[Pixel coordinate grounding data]
►
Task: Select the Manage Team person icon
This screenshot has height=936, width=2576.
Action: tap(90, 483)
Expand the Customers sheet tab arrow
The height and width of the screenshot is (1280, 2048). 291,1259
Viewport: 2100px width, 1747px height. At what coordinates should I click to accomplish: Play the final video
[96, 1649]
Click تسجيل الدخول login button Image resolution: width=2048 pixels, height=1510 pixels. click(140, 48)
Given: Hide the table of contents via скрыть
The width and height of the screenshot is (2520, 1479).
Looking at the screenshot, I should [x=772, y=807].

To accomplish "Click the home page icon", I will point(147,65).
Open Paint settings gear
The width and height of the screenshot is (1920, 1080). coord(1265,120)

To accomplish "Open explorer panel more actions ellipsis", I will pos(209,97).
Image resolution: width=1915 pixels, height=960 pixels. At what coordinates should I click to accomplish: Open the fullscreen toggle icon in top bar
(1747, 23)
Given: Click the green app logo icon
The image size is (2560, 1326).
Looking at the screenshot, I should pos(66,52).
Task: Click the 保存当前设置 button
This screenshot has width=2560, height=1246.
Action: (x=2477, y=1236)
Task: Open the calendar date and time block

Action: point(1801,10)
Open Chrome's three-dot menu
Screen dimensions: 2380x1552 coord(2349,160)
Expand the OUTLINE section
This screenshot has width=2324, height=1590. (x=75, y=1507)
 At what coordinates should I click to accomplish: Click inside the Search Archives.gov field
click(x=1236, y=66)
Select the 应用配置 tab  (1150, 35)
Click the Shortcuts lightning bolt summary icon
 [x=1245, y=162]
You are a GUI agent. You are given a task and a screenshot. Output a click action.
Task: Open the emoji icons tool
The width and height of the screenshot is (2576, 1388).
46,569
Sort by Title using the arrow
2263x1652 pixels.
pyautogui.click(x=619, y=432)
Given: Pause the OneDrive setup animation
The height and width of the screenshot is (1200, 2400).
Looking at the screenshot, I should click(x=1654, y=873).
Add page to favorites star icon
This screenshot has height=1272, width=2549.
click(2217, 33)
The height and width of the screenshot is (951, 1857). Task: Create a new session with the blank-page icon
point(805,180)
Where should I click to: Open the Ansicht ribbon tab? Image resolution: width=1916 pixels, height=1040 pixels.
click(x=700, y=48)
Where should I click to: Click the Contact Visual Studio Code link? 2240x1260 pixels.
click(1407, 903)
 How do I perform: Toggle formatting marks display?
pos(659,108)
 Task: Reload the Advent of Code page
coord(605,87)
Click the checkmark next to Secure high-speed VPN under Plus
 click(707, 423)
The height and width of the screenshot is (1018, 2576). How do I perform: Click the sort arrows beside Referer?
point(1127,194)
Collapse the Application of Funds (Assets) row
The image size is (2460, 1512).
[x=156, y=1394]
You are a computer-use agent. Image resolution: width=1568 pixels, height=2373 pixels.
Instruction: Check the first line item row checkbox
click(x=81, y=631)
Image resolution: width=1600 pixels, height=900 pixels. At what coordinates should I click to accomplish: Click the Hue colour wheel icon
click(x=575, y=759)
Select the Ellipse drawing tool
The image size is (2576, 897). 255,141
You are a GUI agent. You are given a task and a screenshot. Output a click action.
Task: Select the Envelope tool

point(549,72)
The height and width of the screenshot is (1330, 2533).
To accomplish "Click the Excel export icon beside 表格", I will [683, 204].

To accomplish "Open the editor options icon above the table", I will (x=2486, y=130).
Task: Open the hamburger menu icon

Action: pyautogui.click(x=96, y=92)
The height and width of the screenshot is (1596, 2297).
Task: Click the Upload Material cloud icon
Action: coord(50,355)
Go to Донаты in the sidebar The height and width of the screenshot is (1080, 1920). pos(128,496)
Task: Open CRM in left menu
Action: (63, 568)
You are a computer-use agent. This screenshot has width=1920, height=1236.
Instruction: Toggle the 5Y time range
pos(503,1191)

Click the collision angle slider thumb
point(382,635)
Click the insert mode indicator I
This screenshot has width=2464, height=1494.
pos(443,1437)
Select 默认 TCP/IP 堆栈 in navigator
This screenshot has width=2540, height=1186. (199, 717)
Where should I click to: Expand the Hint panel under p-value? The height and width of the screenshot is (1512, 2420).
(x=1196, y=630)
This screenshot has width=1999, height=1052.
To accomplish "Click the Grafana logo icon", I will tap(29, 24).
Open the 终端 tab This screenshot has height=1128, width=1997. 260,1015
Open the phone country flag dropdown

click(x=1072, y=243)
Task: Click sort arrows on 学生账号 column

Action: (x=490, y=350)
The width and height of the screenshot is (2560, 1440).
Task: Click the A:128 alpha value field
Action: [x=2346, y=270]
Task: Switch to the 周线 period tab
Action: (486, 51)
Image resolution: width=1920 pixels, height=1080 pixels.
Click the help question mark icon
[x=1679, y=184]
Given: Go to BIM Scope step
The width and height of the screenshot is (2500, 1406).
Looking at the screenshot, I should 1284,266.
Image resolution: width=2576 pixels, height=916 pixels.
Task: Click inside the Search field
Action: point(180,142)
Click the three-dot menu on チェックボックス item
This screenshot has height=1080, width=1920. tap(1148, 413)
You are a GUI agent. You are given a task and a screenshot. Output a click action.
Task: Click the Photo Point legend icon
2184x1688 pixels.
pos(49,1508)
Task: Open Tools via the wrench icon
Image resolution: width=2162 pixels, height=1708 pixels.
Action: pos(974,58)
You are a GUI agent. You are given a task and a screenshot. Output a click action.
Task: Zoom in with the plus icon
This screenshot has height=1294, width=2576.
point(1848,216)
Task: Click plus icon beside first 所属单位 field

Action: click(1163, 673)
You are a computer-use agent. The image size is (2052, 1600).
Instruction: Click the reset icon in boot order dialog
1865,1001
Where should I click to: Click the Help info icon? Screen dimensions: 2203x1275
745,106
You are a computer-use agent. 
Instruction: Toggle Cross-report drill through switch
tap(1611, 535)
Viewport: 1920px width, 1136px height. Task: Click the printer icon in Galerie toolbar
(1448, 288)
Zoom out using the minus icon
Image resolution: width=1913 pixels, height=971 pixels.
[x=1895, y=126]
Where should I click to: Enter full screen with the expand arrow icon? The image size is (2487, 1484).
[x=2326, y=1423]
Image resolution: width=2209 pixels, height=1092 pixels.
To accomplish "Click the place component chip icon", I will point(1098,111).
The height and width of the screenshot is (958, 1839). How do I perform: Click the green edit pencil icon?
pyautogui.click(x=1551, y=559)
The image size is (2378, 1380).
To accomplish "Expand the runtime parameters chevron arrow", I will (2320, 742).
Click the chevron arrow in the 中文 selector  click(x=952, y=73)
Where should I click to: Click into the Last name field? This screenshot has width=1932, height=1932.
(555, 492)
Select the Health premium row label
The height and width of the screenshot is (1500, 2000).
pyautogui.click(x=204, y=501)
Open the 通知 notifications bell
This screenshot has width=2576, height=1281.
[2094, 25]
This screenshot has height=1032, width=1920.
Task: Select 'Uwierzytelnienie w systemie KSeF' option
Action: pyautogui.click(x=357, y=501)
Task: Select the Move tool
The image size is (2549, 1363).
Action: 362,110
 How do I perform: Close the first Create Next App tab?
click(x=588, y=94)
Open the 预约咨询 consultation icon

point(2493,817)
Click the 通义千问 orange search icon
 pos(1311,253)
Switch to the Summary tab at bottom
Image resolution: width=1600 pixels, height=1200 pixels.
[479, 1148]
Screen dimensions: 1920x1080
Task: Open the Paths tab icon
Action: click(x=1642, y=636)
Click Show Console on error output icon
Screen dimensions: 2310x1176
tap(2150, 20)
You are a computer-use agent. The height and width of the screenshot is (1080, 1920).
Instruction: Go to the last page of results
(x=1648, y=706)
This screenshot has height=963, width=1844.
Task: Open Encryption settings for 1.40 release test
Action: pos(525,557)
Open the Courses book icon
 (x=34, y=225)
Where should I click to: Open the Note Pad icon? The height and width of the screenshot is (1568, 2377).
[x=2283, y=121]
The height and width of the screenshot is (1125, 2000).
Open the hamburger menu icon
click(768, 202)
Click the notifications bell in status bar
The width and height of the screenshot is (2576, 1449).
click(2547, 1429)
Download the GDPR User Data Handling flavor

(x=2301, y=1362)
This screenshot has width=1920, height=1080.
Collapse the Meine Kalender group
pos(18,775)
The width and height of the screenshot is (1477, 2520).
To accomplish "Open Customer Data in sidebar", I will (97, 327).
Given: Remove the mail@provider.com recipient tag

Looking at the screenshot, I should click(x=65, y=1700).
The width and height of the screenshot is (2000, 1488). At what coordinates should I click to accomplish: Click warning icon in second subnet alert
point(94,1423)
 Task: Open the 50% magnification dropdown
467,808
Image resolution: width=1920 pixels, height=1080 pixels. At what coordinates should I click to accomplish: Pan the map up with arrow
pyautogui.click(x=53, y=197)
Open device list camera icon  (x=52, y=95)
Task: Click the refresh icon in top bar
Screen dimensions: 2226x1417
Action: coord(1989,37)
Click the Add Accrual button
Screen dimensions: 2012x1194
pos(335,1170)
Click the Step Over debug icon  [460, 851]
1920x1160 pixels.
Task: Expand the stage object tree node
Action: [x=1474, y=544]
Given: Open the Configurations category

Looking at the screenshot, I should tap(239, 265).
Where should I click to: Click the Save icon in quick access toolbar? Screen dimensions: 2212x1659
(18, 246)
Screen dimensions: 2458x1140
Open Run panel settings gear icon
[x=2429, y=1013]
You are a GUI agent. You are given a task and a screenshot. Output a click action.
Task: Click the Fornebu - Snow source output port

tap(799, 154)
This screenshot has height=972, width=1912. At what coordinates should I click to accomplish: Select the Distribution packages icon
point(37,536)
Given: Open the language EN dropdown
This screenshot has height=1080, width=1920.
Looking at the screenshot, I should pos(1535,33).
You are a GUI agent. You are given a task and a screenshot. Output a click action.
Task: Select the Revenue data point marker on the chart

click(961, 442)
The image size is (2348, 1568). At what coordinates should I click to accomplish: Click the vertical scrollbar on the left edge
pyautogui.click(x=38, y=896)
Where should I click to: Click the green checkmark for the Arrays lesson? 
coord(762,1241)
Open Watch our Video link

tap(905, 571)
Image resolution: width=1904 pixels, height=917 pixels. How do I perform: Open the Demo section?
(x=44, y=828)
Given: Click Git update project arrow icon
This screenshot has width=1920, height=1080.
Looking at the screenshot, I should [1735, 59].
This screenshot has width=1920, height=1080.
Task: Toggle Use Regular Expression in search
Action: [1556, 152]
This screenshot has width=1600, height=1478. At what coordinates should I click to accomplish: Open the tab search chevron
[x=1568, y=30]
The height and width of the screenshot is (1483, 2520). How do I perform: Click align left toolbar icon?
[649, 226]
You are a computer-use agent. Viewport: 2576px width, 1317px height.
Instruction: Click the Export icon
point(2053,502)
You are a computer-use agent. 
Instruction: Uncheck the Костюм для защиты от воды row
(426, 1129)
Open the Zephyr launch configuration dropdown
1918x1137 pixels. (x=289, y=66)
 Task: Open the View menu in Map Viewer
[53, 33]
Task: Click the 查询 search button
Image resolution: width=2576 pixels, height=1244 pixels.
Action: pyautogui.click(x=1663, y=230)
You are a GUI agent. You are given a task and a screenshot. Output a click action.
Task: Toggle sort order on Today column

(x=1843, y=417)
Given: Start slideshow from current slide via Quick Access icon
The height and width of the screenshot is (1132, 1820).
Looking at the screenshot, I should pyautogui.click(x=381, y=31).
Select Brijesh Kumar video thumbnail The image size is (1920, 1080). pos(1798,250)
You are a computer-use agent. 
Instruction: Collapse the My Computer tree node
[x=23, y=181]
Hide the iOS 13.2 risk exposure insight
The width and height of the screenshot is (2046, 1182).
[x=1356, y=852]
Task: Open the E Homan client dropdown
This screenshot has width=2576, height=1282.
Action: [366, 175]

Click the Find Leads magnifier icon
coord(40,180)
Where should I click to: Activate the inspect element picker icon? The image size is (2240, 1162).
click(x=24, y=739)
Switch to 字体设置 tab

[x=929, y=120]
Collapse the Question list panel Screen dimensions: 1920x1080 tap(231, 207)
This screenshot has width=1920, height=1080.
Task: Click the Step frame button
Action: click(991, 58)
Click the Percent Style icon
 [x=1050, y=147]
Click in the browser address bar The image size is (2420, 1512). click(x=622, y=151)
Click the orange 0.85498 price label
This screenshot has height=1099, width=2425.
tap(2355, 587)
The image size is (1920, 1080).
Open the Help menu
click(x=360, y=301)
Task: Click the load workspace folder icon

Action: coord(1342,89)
◄
▶ The task
Among the entries, how many lines hold the string "bell"? Answer with a bare number.

▶ Result of this exercise
2